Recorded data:
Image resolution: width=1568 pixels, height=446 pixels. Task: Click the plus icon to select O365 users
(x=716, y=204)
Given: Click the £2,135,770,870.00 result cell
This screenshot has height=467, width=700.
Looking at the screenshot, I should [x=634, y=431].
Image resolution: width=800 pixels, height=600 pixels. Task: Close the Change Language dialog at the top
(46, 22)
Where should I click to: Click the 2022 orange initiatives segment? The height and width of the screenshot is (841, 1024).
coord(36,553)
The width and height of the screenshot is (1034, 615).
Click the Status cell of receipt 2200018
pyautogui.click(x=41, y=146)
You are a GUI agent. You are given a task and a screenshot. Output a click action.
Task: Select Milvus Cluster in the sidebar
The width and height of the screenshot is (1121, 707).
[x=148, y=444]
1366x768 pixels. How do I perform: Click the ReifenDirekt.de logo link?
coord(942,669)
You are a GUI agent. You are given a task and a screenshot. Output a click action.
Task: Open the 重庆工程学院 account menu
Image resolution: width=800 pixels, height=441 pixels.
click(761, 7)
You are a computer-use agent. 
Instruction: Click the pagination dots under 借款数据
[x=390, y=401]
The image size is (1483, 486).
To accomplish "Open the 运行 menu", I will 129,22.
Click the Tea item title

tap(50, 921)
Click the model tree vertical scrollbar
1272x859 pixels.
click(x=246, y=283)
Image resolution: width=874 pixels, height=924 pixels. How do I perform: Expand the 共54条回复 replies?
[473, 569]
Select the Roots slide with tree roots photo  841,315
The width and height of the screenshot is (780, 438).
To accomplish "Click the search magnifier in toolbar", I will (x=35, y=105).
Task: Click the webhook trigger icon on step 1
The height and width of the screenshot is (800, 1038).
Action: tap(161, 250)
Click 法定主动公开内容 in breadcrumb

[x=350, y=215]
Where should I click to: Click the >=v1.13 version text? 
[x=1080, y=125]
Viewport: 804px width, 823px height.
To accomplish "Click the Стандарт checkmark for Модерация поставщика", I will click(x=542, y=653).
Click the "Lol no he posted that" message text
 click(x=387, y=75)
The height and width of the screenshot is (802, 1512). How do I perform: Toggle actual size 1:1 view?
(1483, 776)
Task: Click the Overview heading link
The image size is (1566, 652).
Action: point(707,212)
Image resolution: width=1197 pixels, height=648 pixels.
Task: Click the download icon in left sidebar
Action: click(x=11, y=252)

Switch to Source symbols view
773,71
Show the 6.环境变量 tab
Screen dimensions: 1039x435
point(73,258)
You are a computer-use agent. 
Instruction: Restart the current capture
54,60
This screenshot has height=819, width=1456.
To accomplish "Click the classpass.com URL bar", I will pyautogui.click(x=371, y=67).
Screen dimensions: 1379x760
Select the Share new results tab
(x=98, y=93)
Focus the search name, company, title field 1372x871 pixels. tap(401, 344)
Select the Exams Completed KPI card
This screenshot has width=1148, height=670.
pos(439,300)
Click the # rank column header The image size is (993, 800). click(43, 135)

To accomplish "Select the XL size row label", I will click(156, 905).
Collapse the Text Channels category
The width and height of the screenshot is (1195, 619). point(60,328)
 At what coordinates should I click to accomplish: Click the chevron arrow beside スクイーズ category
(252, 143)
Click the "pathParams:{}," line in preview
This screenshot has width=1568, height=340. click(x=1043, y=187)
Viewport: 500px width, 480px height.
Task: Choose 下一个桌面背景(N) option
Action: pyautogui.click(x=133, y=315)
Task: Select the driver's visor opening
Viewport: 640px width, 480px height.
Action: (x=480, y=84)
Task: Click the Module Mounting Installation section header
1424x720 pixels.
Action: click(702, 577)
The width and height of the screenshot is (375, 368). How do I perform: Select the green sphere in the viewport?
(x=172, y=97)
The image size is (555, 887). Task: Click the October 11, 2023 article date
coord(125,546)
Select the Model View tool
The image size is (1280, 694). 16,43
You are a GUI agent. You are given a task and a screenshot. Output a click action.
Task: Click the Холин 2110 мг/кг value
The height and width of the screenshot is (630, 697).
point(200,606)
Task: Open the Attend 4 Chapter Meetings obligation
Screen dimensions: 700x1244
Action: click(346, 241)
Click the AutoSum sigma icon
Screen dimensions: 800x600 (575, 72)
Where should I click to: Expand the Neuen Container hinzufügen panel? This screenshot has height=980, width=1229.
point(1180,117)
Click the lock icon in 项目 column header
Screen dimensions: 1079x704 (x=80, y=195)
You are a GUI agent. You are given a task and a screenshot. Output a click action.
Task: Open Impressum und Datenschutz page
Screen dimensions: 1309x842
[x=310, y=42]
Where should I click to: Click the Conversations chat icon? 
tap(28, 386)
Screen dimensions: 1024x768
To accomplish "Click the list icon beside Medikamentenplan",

**HOW TO COMPLETE THIS TASK:** All lines from the one that holds "line in preview" through the end of the records are to be returned exactly, including both boundary lines, and no others.

**YOUR SOLUTION:**
Click the "pathParams:{}," line in preview
This screenshot has width=1568, height=340. click(x=1043, y=187)
Viewport: 500px width, 480px height.
Task: Choose 下一个桌面背景(N) option
Action: pyautogui.click(x=133, y=315)
Task: Select the driver's visor opening
Viewport: 640px width, 480px height.
Action: (x=480, y=84)
Task: Click the Module Mounting Installation section header
1424x720 pixels.
Action: click(702, 577)
The width and height of the screenshot is (375, 368). How do I perform: Select the green sphere in the viewport?
(x=172, y=97)
The image size is (555, 887). Task: Click the October 11, 2023 article date
coord(125,546)
Select the Model View tool
The image size is (1280, 694). 16,43
You are a GUI agent. You are given a task and a screenshot. Output a click action.
Task: Click the Холин 2110 мг/кг value
The height and width of the screenshot is (630, 697).
point(200,606)
Task: Open the Attend 4 Chapter Meetings obligation
Screen dimensions: 700x1244
Action: click(346, 241)
Click the AutoSum sigma icon
Screen dimensions: 800x600 (575, 72)
Where should I click to: Expand the Neuen Container hinzufügen panel? This screenshot has height=980, width=1229.
point(1180,117)
Click the lock icon in 项目 column header
Screen dimensions: 1079x704 (x=80, y=195)
You are a GUI agent. You are given a task and a screenshot. Output a click action.
Task: Open Impressum und Datenschutz page
Screen dimensions: 1309x842
[x=310, y=42]
Where should I click to: Click the Conversations chat icon? 
tap(28, 386)
Screen dimensions: 1024x768
To accomplish "Click the list icon beside Medikamentenplan",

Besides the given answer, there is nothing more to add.